Salmon with Akajiso (Red Shiso) Pesto
I hate talking about it, but I’ve been sort of counting my calories the past week or so. I should have started a few months ago, but we’ve only just started to have nice weather. Cloudy days were invented for chicken and dumplings, and we’ve had plenty of both around here. But now, alas, I am taking my young son to swimming lessons every day, and there’s nothing as unforgiving as dappled morning light, glinting cruelly off the water onto a pale, soft tummy. My pale, soft tummy.
My belly used to be as taut as the head of a conga, and then it housed a growing boy. Though I think I have bounced back fairly neatly from childbirth, there’s just a slack, lived-in quality to my skin and my body that will only be exacerbated as I continue to grow into myself. It’s easier to eat less cheese than to accept a softer version of myself.

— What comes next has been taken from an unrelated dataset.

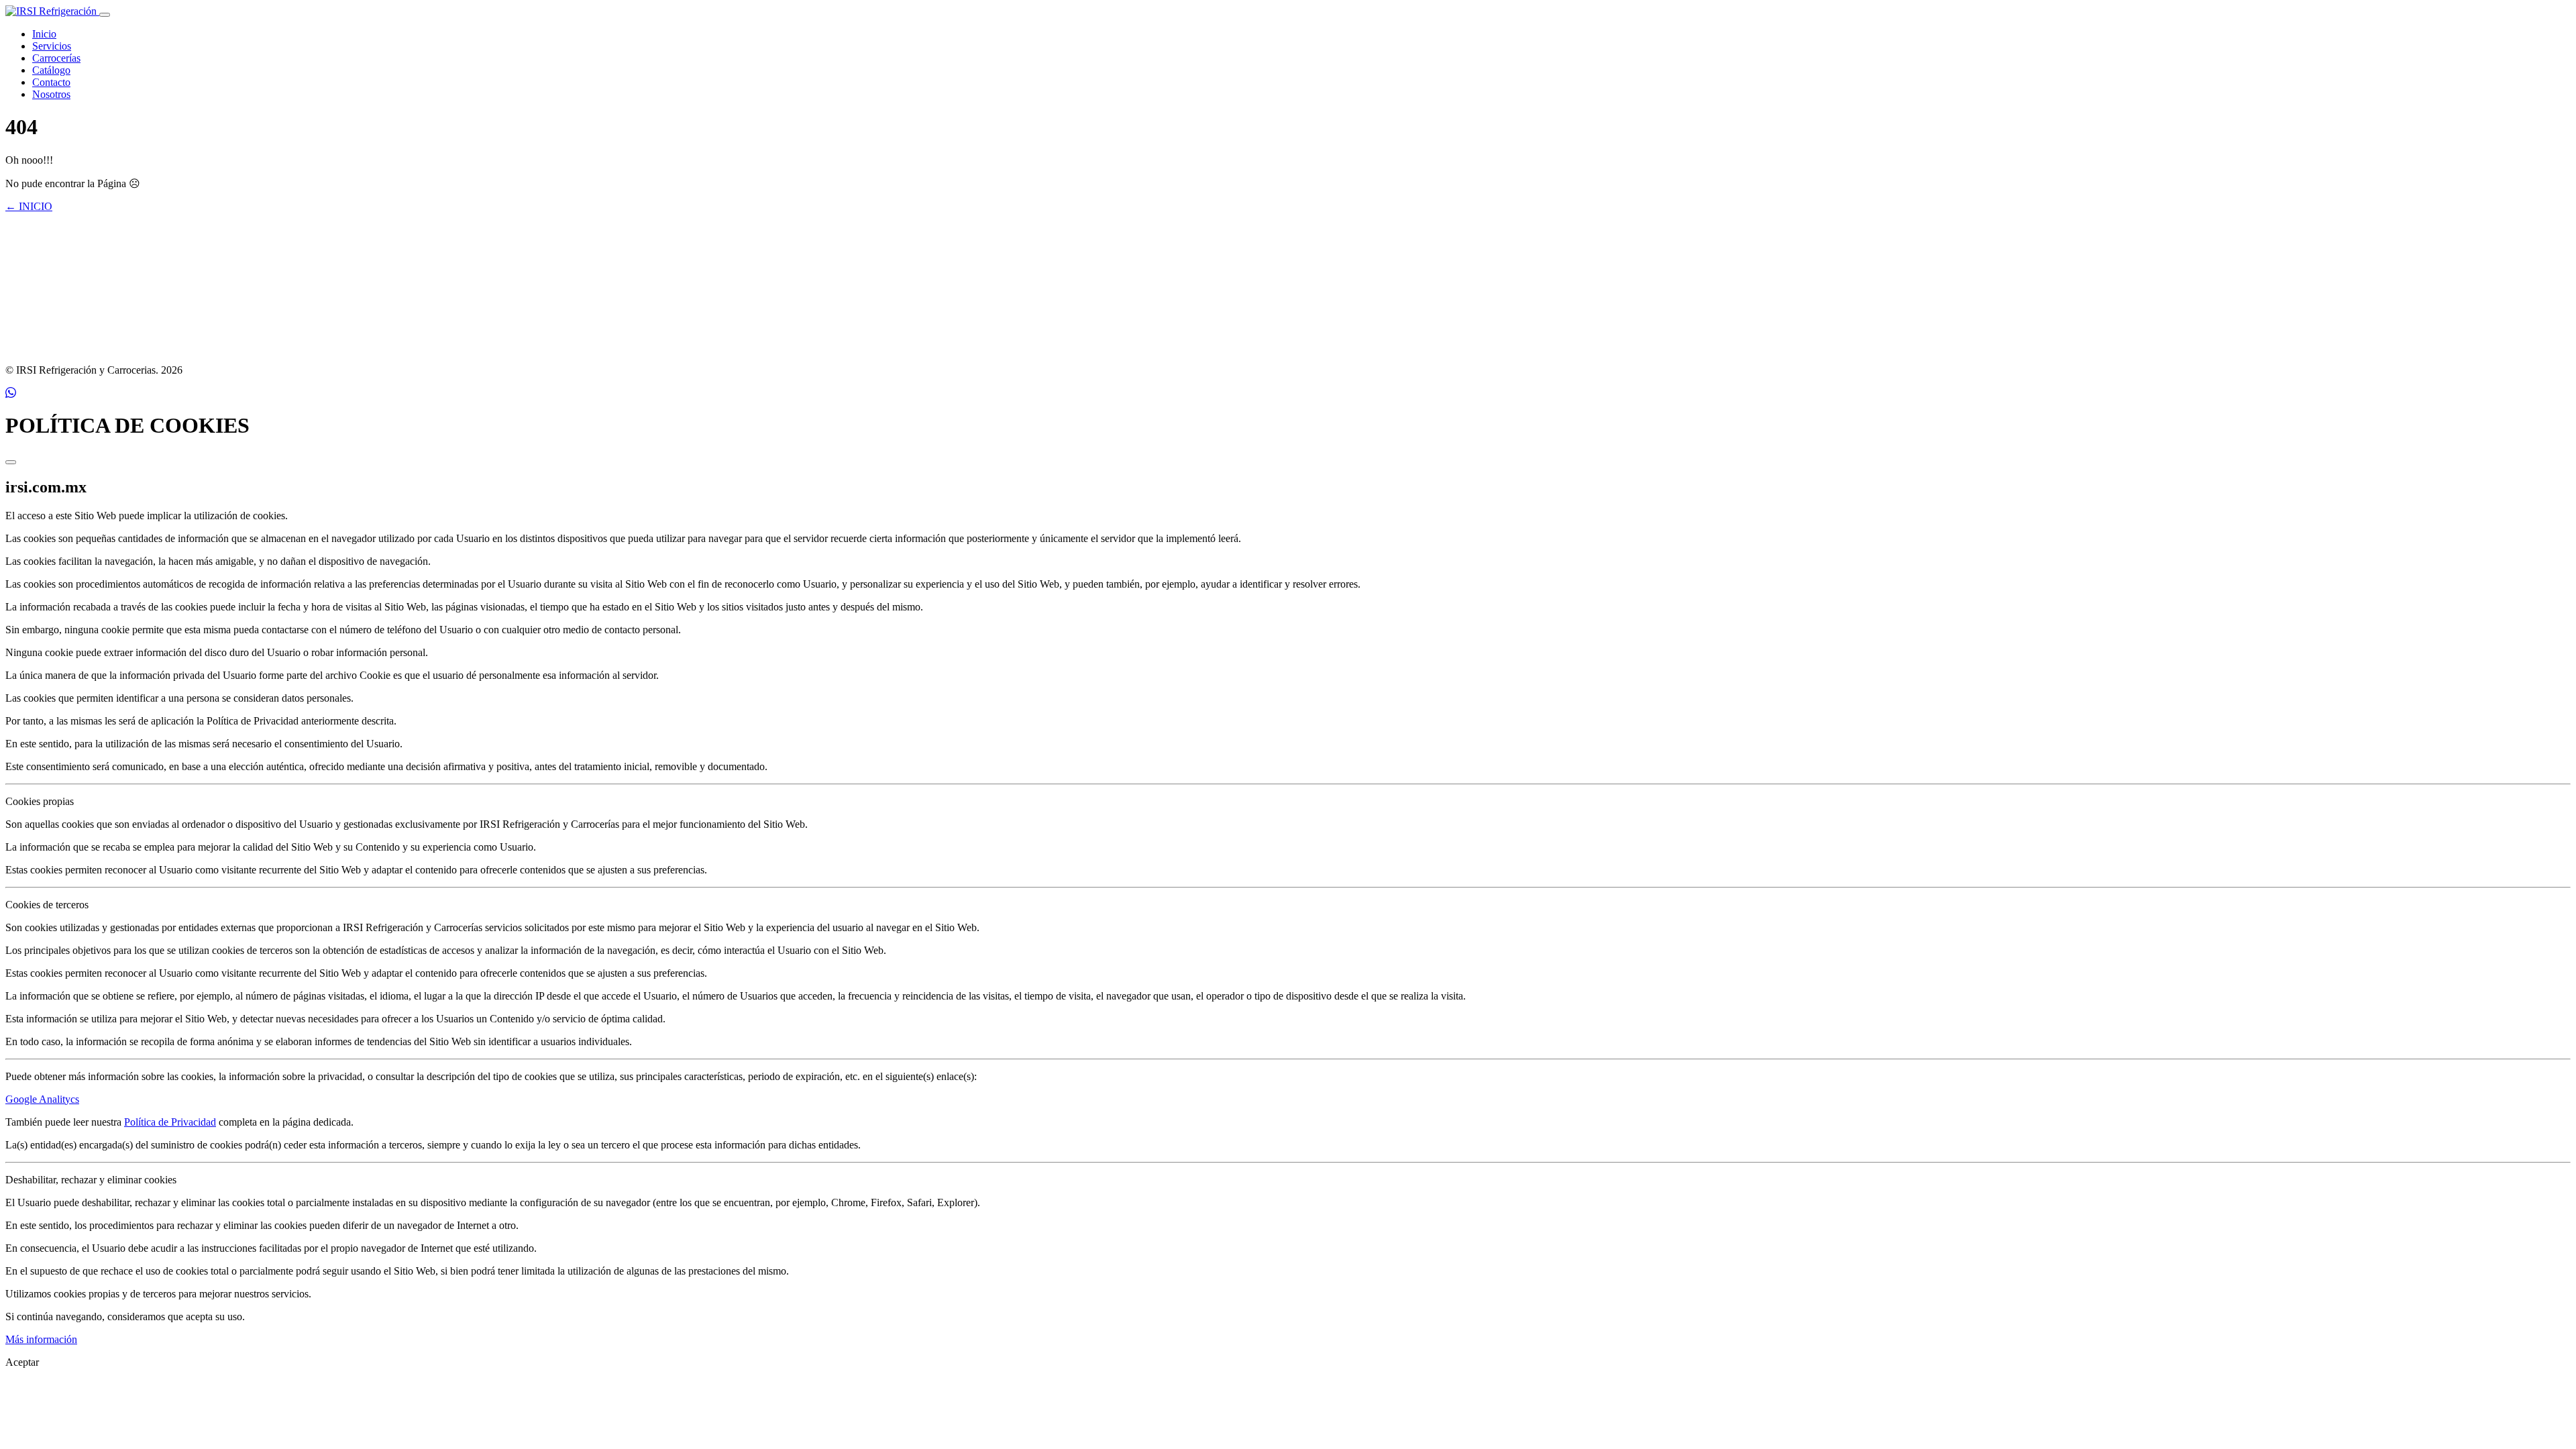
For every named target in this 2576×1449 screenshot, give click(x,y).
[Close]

This is a nice piece of broiled salmon, a perfect Summer Thing. It is a loose pesto of akajiso, also known as red perilla, or red shiso. Normally, akajiso is used to give umeboshi their signature rosy hue, but it makes a wonderful sauce when pureed with sesame oil and black sesame seeds, shallots, and a dribble of ponzu.
Served with a bowl of steamed rice and a warm salad of lightly sauteed radishes and snow peas, it is a perfectly balanced meal; summery and all that, full of antioxidants and those things that let us pat ourselves on the back. I didn’t even miss the cheese.